3/23(土)京都芸術センター上映報告

3月23日(土)、『映像歳時記 鳥居をくぐり抜けて風』上映会&トークイベントを京都芸術センターにて開催しました。

京都芸術センターは、80年前に建てられた元小学校をリノベーションした素敵空間で、他の作家さんの展示や美味しいご飯の匂いが充満するところで映画が上映できたことは素晴らしい体験になりました。

丁寧な上映準備から、当日の心地よい空間作りをしてくださった京都文化芸術コア・ネットワークの皆様、企画してくださった唐澤太輔さん、杉浦圭祐さん、小田龍哉さんに、あらためてお礼申し上げます。ありがとうございました。

会場にいた方とは共有した体験で、僕にとっては忘れることのできない不思議な体験をしたのでこちらにも記載しておきます。

上映が始まる前から、時折、僕の耳というか頭の中で複数の子供たちの声が聞こえてきました。

前日までの仕事で寝不足だったこともあって、最初はあまり気にしてなかったんですが、上映が始まって会場が暗闇になると、彼らの数はどんどん増えていき、映画中盤で少女が鎮守の杜へ入って行くシーンで馬喰町バンドが奏でる「微生物」が流れ始めた辺りで子供の声が多重奏のように鳴り響き、画面がまるでブラウン菅の砂嵐のようになったかと思うと、突如ブラックアウトしてしまいました。

それと同時に子供たちの声が聴こえなくなったので、僕はBlu-rayのデッキを操作し、途切れた箇所から再生を続けました。

この間、おそらく15秒くらいだったそうですが、普通ならこのような機材トラブルが起こったら冷や汗ものですし、監督として申し訳なさいっぱいの心持ちになるのですが、あの時は不思議と穏やかな気持ちで「大丈夫だよ〜大丈夫だよ〜」と子供たちに心の中で語りかけ続けていました。

上映後のトークの冒頭で、段取りを無視してこれらのことを会場の方へお伝えしました。ぽかん、とはしていましたが、心の広い方々でありがたかったです(もちろん上映トラブルについては謝罪はしました)。

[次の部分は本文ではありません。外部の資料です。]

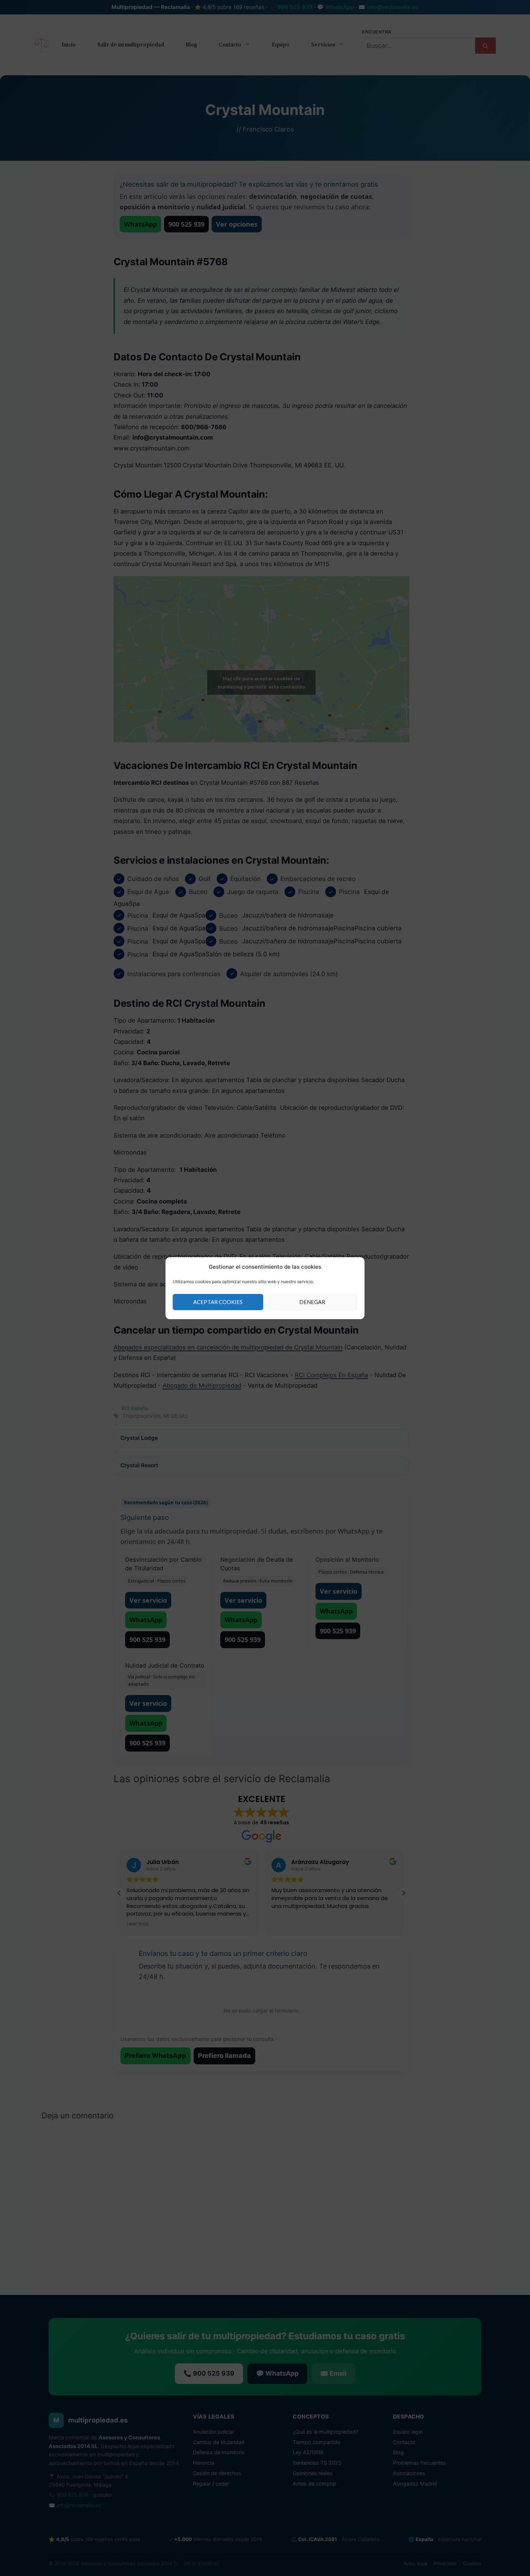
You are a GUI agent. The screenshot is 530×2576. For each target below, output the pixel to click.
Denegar (312, 1302)
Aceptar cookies (218, 1302)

ただ、このようなことが起こる前兆といいますか、あのようなことが起こっても冷静でいられた出来事が上映の2週間前にありました。

2週間前に、本作の劇伴をやっていただいた青葉市子さんとお会いする機会があり、雑談の中で幽霊の話になりました。

僕の奥さんは幽霊関係は一切NGなので、オブラートに包みまくった幽霊話だったんですが、僕が青葉さんに「幽霊を見ちゃったり感じちゃったらどうする?」と聞くと、「なるべく一緒にいられるにはどうすればいいかを考えるかな」と話してくれました。

僕はその答えっぷりは、3.11の前日だったことも相俟ってなんだかとても腑に落ちた気分になったことを覚えています。

あの青葉さんとの時間を過ごしたことで得た心構えがあったことで、あの子供たちを受け入れることができたんじゃないかなと勝手ながら思ってます。一緒に映画を紡ぐ仲間になってくれたような気分にもなりました。

企画者である唐澤太輔さんもFacebookにて、

「トークでは、3.11以後の「つながり」や、意図や枠を越えたところで「立ち現れてくる何か」の重要性などが話題となりました。(途中省略)今回の出会いと上映会&トークは、不思議な「縁」の連続でした。私たちは、このような不思議な「つながり」に「気づく」ということが大事で、それがきっと「やりあて」なのだと思います。」、と投稿されていました。

おっしゃる通りだと思います。

付け加えると、僕らは僕らが生きている世界のことだけを考え過ぎているように感じます。

かつてあった世界の豊かさや逞しさ、これからの世界のユニークさや多様さ、そして、今までずっと根底を結び続けてくれている目には見えないモノへの想像力を大切に生きていきたいなと思います。

見えるもの見えないもの、魂はいつだってバリアフリーです。

長くなりましたが、『映像歳時記 鳥居をくぐり抜けて風』の上映はこれからも続きます。次は、琵琶湖の湖西、高島市針江の生水(しょうず)での上映会を検討中です。

上映会をご検討されている方は是非ご一報下さい。1人だけの上映会、5名未満の上映会でも構いません。

末永く、よき縁が繋がっていきますように。